Exercício escrito A: Quais adjetivos o texto sobre grimdark usa para descrever como a vida realmente era no cenário da fantasia medieval? Liste todos.
== Trecho do texto
Game of Thrones Card Game, Arte de Anna Mitura |
A Wikipédia classifica grimdark como:
um subgênero ou uma forma de descrever um tom, estilo ou padrão da ficção especulativa (especialmente a fantasia) que é, dependendo da definição usada, marcada pelo distopico e o amoral, sendo particularmente violenta ou realista. O nome foi inspirado na tagline dos livros do jogo de estratégia Warhammer 40.000: “In the grim darkness of the far future, there is only war” (Na escuridão cruel do futuro distante, existe apenas a guerra).
Houve várias tentativas de se definir o que é e o que não é grimdark. Adam Roberts descreveu o gênero como uma ficção “onde ninguém tem honra e onde o poder é um direito” e diz que é o nome a que se refere a literatura que escapa das visões idealizadas da fantasia medieval, dando ênfase ao quão desagradável, brutal, sombria e curta a vida realmente era neste cenário, mas ele observou que o grimdark tem pouco a ver com re-imaginar a realidade histórica e mais com transmitir a sensação de que o nosso próprio mundo é um lugar “cínico, desiludido e ultraviolento”.
====
Exercício escrito B: Imprima, sem alterar nada, as linhas dos registros entre a linha que contém "Favorite the table with the star icon" e a linha que contém "Looking at the screenshot, I should click(x=108, y=60).", incluindo essas duas.
== Registros fornecidos
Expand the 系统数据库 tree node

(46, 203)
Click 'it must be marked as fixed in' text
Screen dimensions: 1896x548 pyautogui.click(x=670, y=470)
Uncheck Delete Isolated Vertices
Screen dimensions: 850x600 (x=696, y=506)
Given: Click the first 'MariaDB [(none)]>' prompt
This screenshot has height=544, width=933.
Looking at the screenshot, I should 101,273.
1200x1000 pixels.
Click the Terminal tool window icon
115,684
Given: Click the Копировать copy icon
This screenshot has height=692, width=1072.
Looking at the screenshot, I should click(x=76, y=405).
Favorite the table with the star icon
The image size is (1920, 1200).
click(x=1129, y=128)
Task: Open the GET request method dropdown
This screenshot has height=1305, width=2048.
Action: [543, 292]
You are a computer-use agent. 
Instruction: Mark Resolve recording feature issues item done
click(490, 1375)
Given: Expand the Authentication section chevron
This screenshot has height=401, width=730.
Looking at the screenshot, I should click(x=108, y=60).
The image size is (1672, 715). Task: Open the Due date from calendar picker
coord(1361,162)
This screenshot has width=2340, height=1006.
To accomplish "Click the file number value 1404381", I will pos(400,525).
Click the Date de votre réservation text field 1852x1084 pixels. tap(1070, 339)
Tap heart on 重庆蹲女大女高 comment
====
Resultado A: desagradável, brutal, sombria, curta

Resultado B:
Favorite the table with the star icon
The image size is (1920, 1200).
click(x=1129, y=128)
Task: Open the GET request method dropdown
This screenshot has height=1305, width=2048.
Action: [543, 292]
You are a computer-use agent. 
Instruction: Mark Resolve recording feature issues item done
click(490, 1375)
Given: Expand the Authentication section chevron
This screenshot has height=401, width=730.
Looking at the screenshot, I should click(x=108, y=60).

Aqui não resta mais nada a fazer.